Poetry Emergency

Just as two 13-year-old girls bounded up with a Welcome!

sign, so happy I would be reading poetry (and interrupting

Language Arts), the bell rang: Fire drill.

Students walked outside in an orderly fashion

arranged themselves in straight lines,

waited for the teacher to tell them it was safe.

They squirmed in conformity

while I flipped through a mess of papers

for the perfect poem.

When it was determined that all was well,

we returned to air-conditioning. Me, sweating

with fear to read a poem to middle schoolers.

Obviously, I read the wrong one

one that ran zigzag through

expectations for proper composition.

Sensing an emergency,

the teacher thanked me for coming

and ushered me out before the next bell rang.

The poem was Ted Kooser’s “Selecting a Reader.”


  1. That sounds like an “interesting” experience.

    I have to go tomorrow to talk about writing and poetry and read some of my poetry that I’m not sure 4th-graders will understand. At least the teacher reads my blog. And then she wants us to write a group poem. This should be interesting. 🙂

  2. You gotta be kiddin’! A fire drill??? All was pretty much lost right there. I, of course, had to look up both poet and poem. Why in the world was that choice problematic for the teacher? And why invite someone to talk about poetry if you’re going to dismiss their efforts like that? Grrrr. Somehow, I wanna be a mama bear for you right now.

    Have you seen the Billy Collins TED talk on his poems that have been animated? That last one he reads (which is not animated) made me think of you somehow. Kimberlee Conway Ireton has it up on her site this weekend.

  3. conformity
    killed the cat
    on it’s ninth life

    no more
    through curiously
    tall grass
    of playful bugs

  4. charitysingleton says

    Megan – I was hoping as I read that this was a “true story,” though when I got to the end, I was frustrated for you.

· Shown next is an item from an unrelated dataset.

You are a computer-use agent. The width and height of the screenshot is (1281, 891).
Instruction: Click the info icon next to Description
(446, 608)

Poetry can be so wild, so open, that you would think a teacher inviting a poet in to read poetry would have large, expansive expectations. I’m going to go Google that poem right now.

  5. Wow, what a day! And what a tragedy, to lose poetry in the hubbub…and have it devalued. Poets have to develop a thick skin, don’t they?

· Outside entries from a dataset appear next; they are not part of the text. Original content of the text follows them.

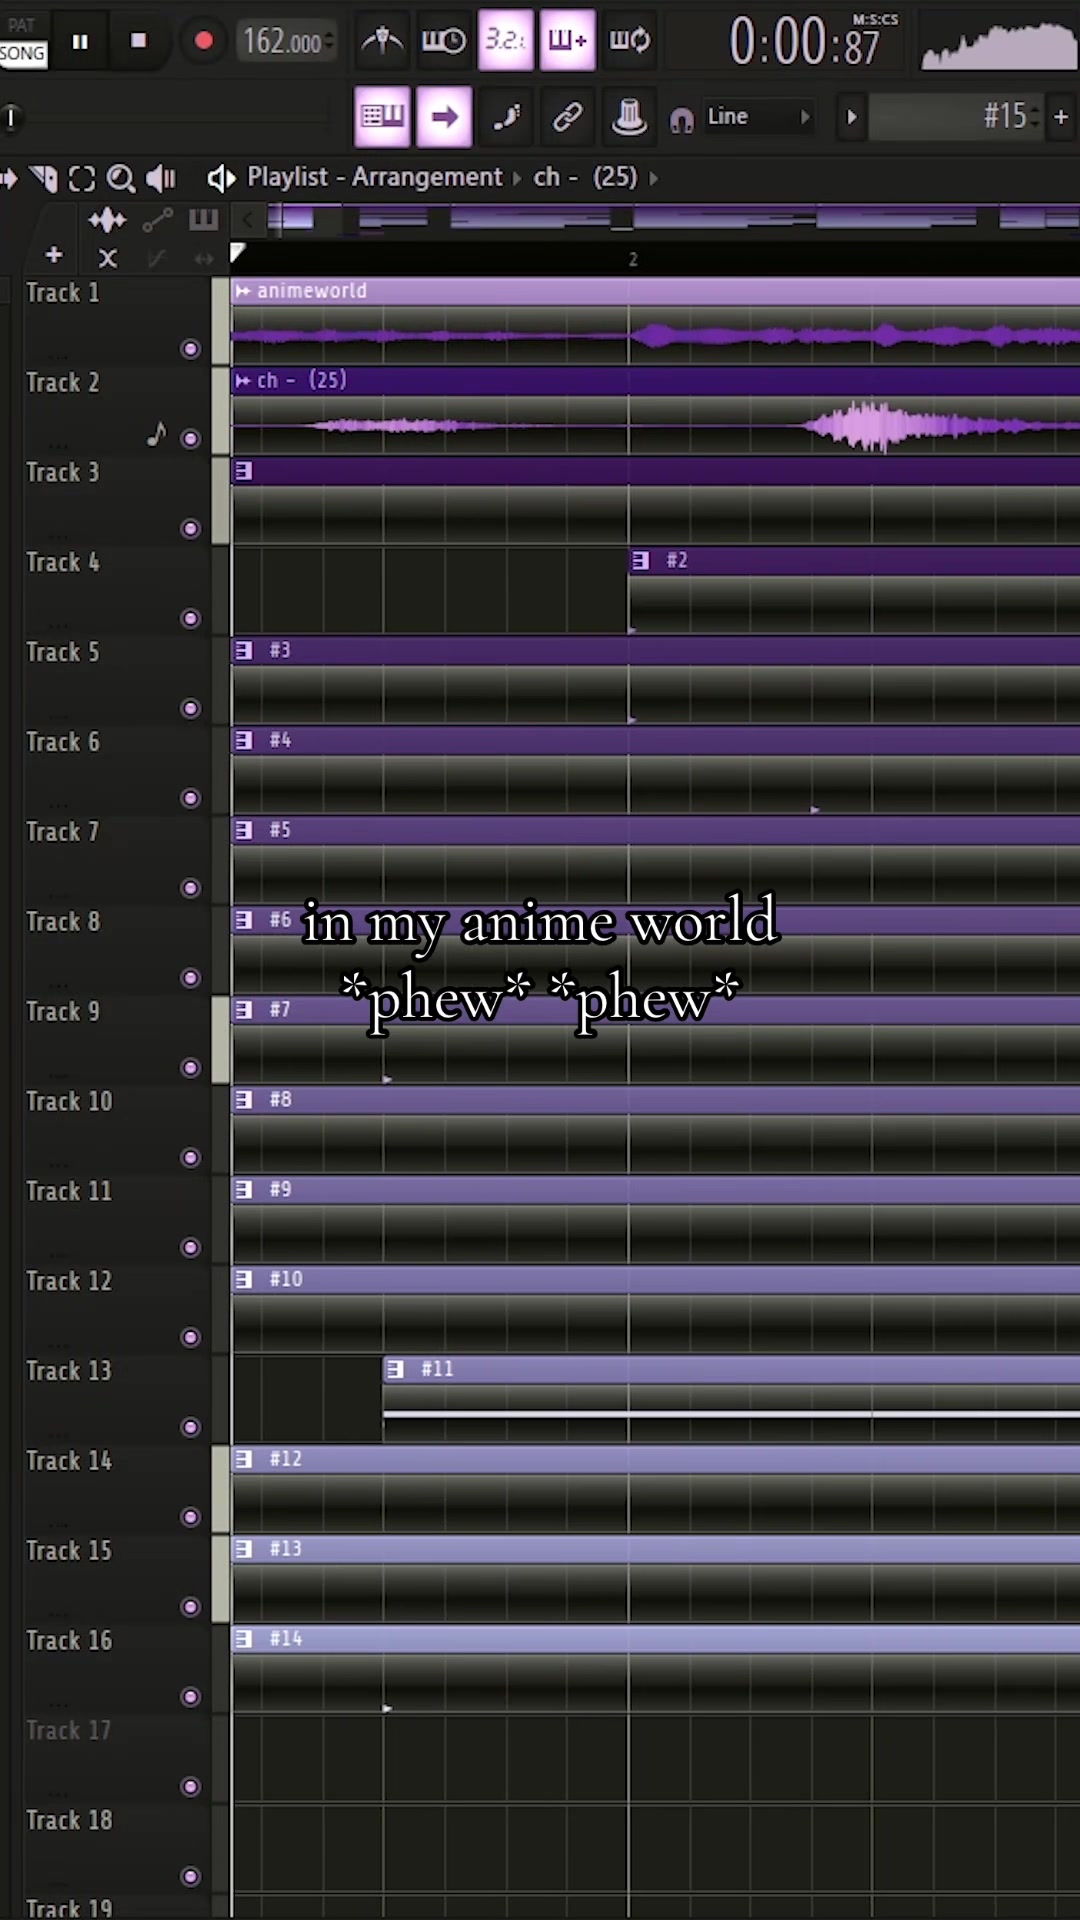1080x1920 pixels.
Task: Mute Track 8 with its toggle
Action: [190, 978]
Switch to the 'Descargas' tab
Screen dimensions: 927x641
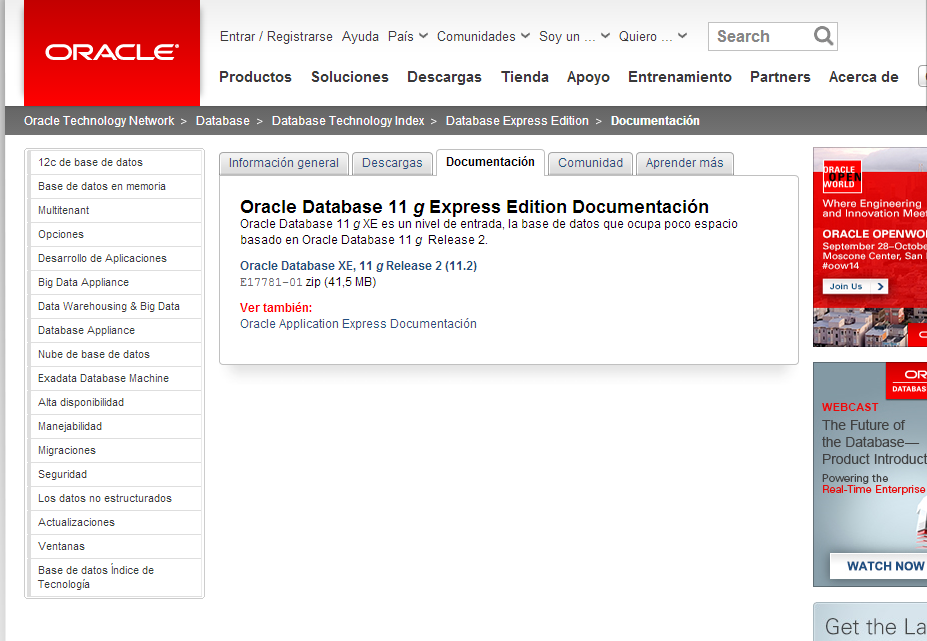pyautogui.click(x=392, y=163)
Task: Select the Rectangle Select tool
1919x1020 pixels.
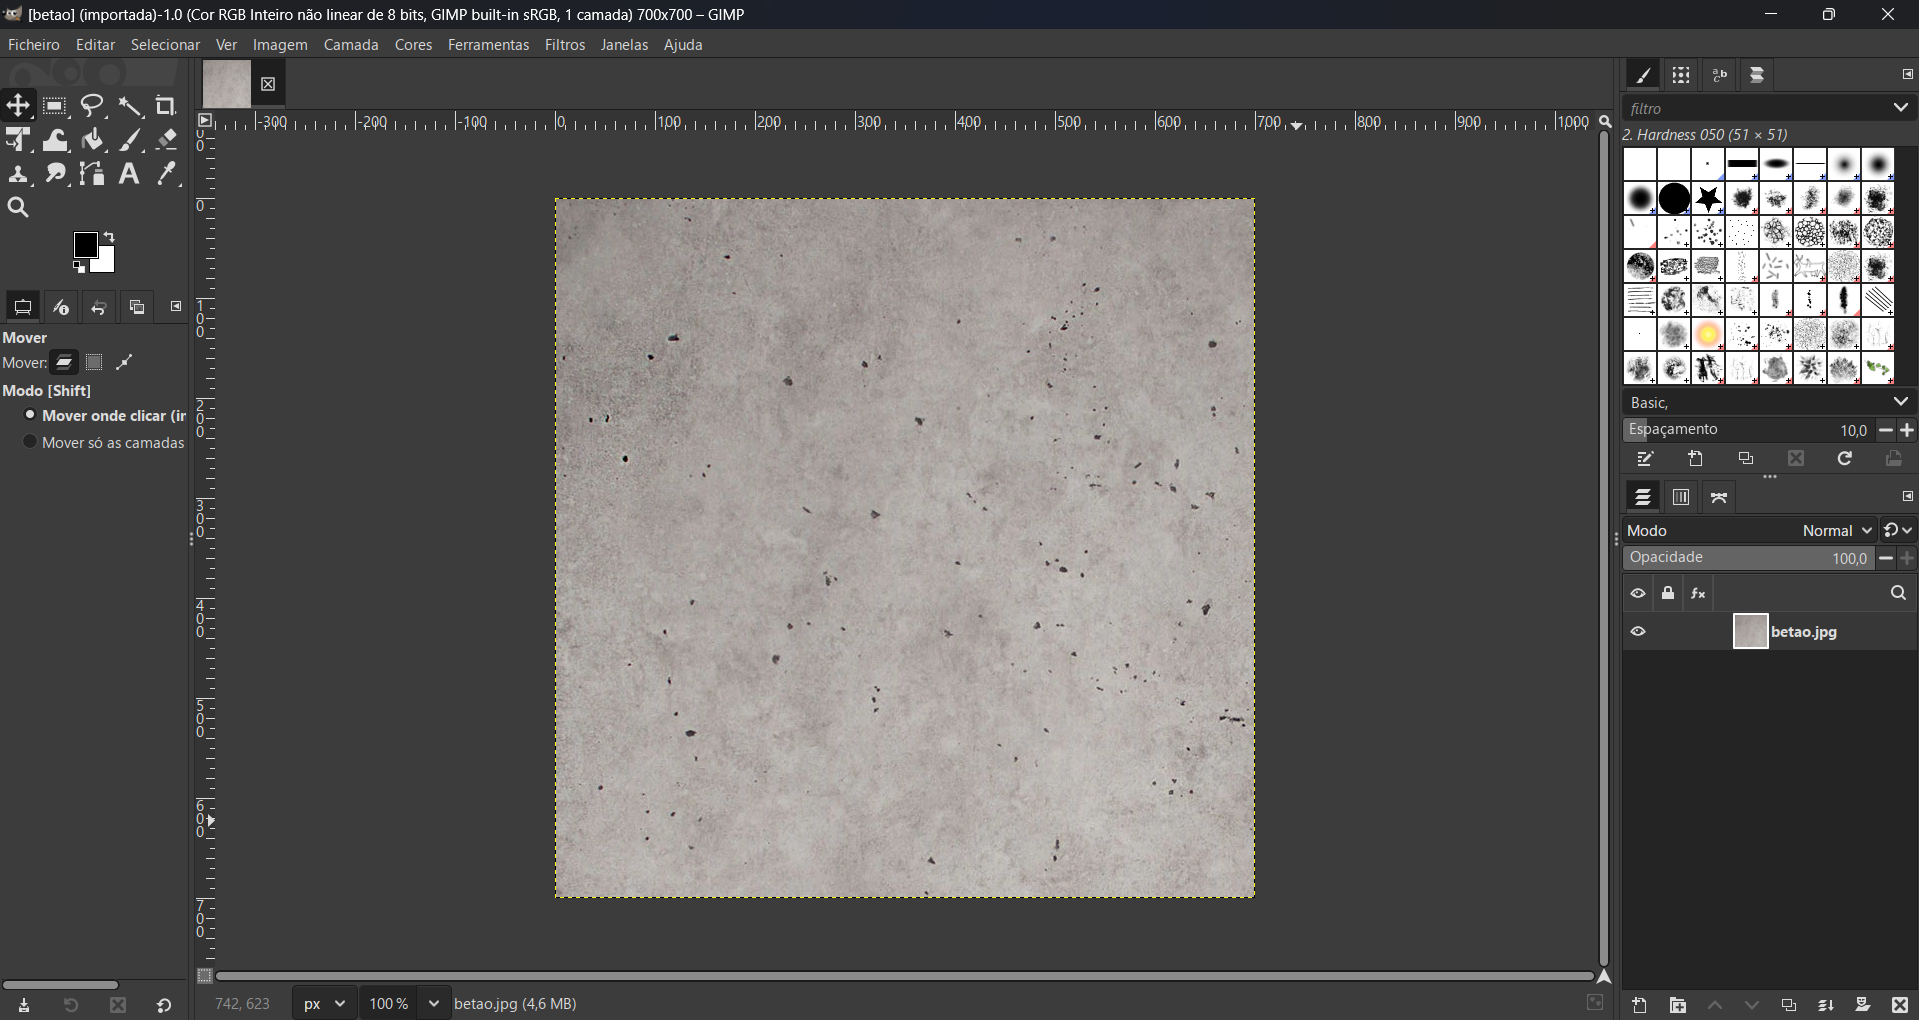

  6. Unbelievable. I’ve had a few poetry emergencies in my life, for sure, but they never ended with a closed book! I think you were the perfect reader to choose and i hope you get another chance.

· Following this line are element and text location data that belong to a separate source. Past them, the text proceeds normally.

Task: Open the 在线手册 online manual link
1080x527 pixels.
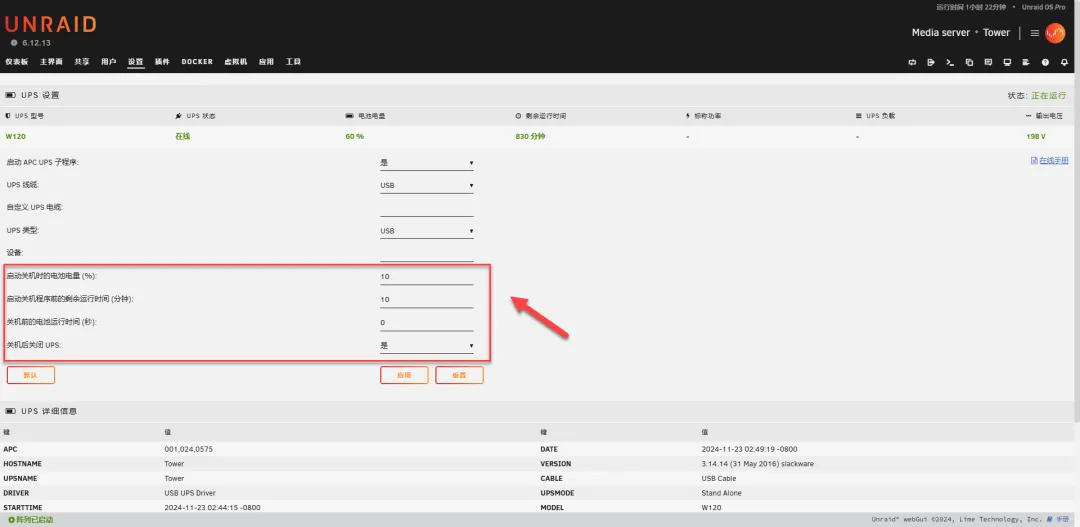Action: tap(1049, 160)
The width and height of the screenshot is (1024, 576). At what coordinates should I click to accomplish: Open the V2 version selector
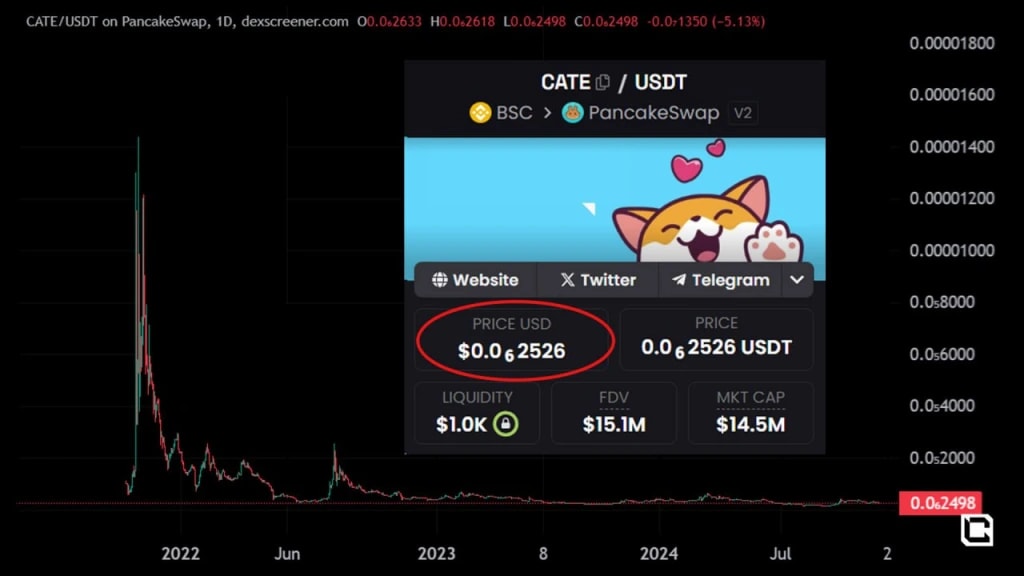point(742,113)
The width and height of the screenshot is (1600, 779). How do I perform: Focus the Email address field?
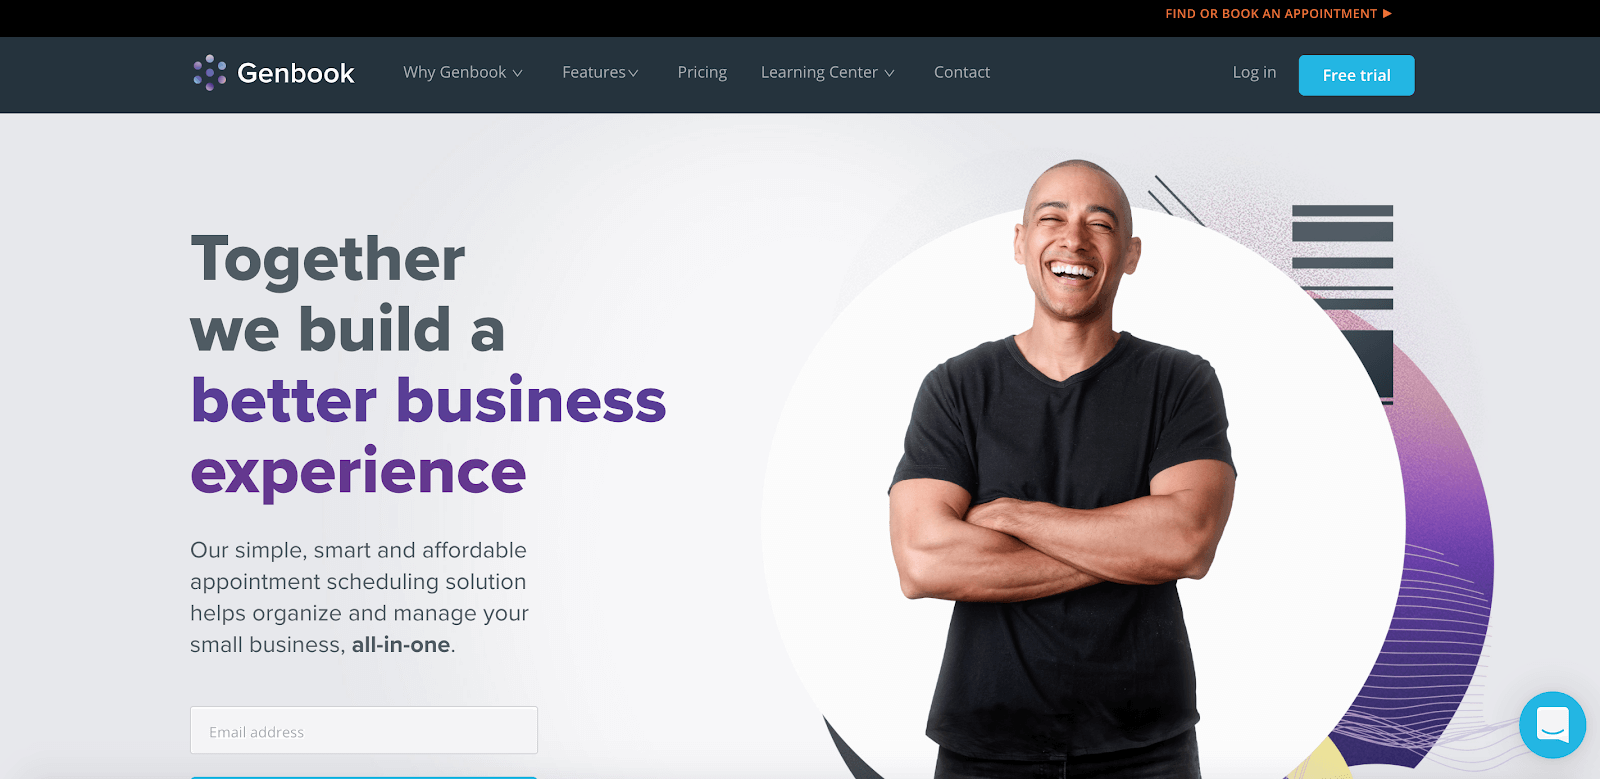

  7. I would probably have been relieved…but that’s just me – not a big fan of public speaking/reading.

    Love Ted Kooser though – he’s a Nebraskan, I might add.

  8. Aw. Well, at least you got a poem out of it. Nothing is wasted for the poet, after all 🙂

  9. For some reason, I keep thinking that you read Billy Collins Introduction to Poetry to them (http://www.loc.gov/poetry/180/001.html).

    I love this poem, Megan. And that you went and did this.